After three months of meal planning I can tell you that while it has gotten easier on Sundays to figure out what the fuck I’m doing, it still takes a lot of time and energy to plan out my meals. However the benefits of taking this time are so worth the time put into it.

 

Before I started this meal planning journey I would often end my day standing at the grocery store thinking “what the fuck should I have for dinner tonight?” to myself. By that point I was almost always tired, underfed from my previous two meals because I never had anything in the house, and hangry because of it.

 

Since I started meal planning though, I haven’t had this dilemma. I’m forced to be smarter with my time now, and instead of spending 2 hours a day between shopping, cooking, eating, and cleaning (a total of 14 per week), I now only spend about 10 hours a week on the same things.

 

My week breaks down like this:

  • Sunday: 3 hours finding recipes, building shopping lists for the whole week, prepping meals for the first half of the week, and cleaning.
  • Wednesday: 2 hours shopping for the second half of the week’s groceries and prepping meals for the second half of the week, and cleaning.
  • Monday, Tuesday, Thursday, Friday, Saturday: 1 hour cooking, eating, and cleaning up.

 

Total: 10 hours

 

Not only do I save about 4 hours every week, I also save a lot of mental and emotional energy. My personal nightmare is wandering through the grocery store at rush hour with no idea what to get and long lines waiting for me at the checkout. I’ve publicly cried in this exact situation been there before and it fucking sucks.

 

3. Lunch doesn’t get boring every week

When I first started this adventure, I thought I would get bored quickly with eating the same thing every day for lunch.

 

Frankly, that’s not the case. When I invest time in cooking something fucking dope on a Sunday, it actually makes me really excited to have it for the whole week. A few weeks ago I made an amazing vegan curry in the slow cooker and it lasted me the entire week. Every fucking day at lunch I was excited about eating it because it tasted so good.

 

That being said, I fully recognize that I am a creature of habit and that some people might get more easily bored with their food.

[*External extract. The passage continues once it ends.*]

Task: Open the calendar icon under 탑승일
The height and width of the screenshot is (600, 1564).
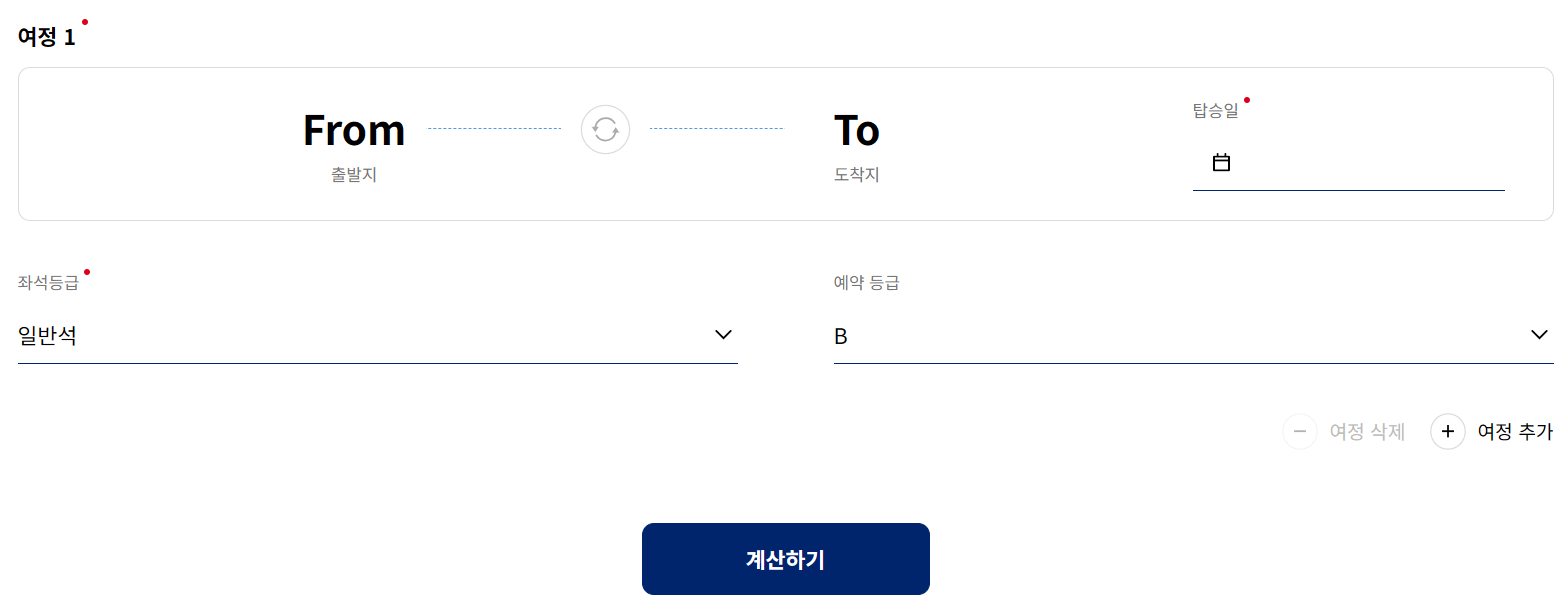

That doesn’t mean that meal planning won’t work for you, you’ll just have to adjust your plan to fit your dietary wants (maybe alternating lunches or making dinners big enough that you have leftovers for lunch the next day).

 

4. My meals are more nutritionally balanced

When I didn’t meal plan, I didn’t think that much about food.

 

As a result, my meals were super basic ones that I could make quickly and which were filled with carbs, dairy, and processed foods. By virtue of being a vegetarian I was eating slightly healthier because I wasn’t just getting hamburgers every day, but I was still eating in a really unhealthy way.

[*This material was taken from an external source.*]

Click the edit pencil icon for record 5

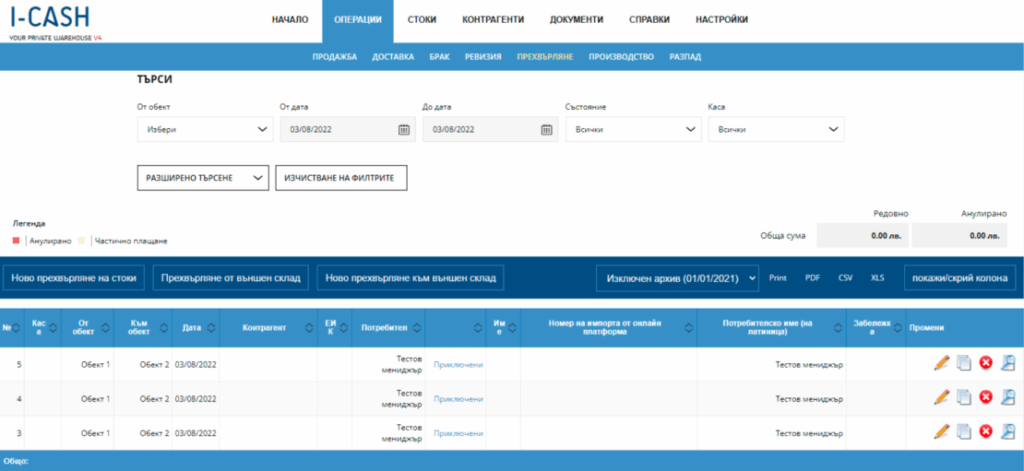point(940,364)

Because I’m no longer going to the grocery store at the end of the day and exhaustedly looking for something to quell my hunger, I’m actually having meals that are balanced and are way healthier for me. I know come home to pizzas with roasted veggies and tofu or tacos with sweet potatoes and rice and beans, not just pasta with red sauce.

 

I also recently converted to veganism, which has also changed how I think about food and my dietary needs, but overall meal planning has given me healthier meals.

 

5. It gets easier as you go along

Meal planning, like everything else in life, takes practice. The first time I tried it I felt really discouraged; I had no idea how to buy food for one person, how to buy multi-use ingredients, or how to use spices to make a simple meal taste fucking amazing.

 

I’ve gotten sort of okay at it in the last three months, but this process is a long one. I play around with my food more and have a better idea of how much food I will actually eat at any given meal. It’s a fun ride though, filled with lots of spills and flour, but one that’s also given me access to a bunch of new and interesting foods I never would have made myself.

 

TL;DR

In short, meal planning is really fucking hard to do, but it’s super rewarding. My 3-month journey in this realm of life has been chaotic and frustrating, but it’s also been really fun. There is no single-best way to meal plan; rather you just have to find a system that works for you. After a lot of trial an error you’ll eventually get the hang of it!